For almost four years, Omar Asensio and his colleagues have been studying the impact of federal energy programs on low-income neighborhoods.

The intersection of technology—artificial intelligence, in particular—and public policy has long been an area of focus for Asensio, a visiting fellow with the Institute for Business in Global Society (BiGS) at Harvard Business School. When the team’s research was published in Nature Sustainability in March, one organization watching closely was Esri, a geographic information system (GIS) software company. The firm helped sponsor the project and its software was used extensively.

While many companies support academic research, Esri embraces the role like few others. The company has roots at Harvard University and now works with more than 6,500 colleges and universities worldwide, using academic projects to evaluate real-world applications, develop product enhancements, recruit expert personnel and showcase new uses for its platform.

“It’s a very cost effective approach to get real innovation,” Andrew Turner, director of Esri’s R&D Center in Washington, DC, says. “You can invest where you see opportunities that you want to drive and get early access to some of those innovations.”

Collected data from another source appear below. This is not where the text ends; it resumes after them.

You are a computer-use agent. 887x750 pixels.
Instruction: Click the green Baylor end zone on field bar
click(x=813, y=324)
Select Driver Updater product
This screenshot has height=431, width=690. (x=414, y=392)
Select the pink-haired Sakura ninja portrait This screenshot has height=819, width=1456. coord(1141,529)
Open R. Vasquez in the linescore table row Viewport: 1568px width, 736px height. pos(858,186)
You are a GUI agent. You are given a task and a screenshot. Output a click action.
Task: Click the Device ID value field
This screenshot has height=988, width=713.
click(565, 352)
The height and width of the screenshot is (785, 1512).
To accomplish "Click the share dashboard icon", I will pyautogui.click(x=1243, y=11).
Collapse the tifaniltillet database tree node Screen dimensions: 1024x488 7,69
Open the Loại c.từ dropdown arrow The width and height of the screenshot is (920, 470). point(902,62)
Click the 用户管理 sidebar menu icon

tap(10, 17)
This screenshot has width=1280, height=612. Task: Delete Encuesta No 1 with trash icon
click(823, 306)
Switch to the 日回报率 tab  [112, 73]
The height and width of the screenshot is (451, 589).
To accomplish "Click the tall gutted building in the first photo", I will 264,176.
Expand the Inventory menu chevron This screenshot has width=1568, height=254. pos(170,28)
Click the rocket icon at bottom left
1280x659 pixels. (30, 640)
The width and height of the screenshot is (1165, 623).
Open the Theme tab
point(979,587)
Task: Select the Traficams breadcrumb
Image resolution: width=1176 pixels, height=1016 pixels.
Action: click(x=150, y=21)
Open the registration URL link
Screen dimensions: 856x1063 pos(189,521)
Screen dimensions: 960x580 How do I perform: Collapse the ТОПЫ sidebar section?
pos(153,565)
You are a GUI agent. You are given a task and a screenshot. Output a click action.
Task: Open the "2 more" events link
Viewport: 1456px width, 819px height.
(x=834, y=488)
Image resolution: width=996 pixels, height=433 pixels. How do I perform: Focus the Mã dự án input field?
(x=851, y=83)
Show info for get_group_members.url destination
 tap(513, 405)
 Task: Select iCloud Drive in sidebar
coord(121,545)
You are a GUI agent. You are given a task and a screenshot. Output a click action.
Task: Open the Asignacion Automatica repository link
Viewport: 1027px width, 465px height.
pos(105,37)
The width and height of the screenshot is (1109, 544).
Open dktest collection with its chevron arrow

Mapping insights for social good

In many cases, these projects help bring about societal change. Asensio, who is an associate professor at the Georgia Institute of Technology, and his work offer a good example.

Asensio and his team examined the impact of federal housing block grants on energy-efficient housing, specifically on low-income neighborhoods in Albany, Georgia, a city of roughly 69,000 people about 200 miles south of Atlanta.

Making residential neighborhoods more energy efficient is essential to meeting national energy efficiency goals and reducing greenhouse gas emissions. For years, the federal government has offered programs, but participation lagged in low-income neighborhoods.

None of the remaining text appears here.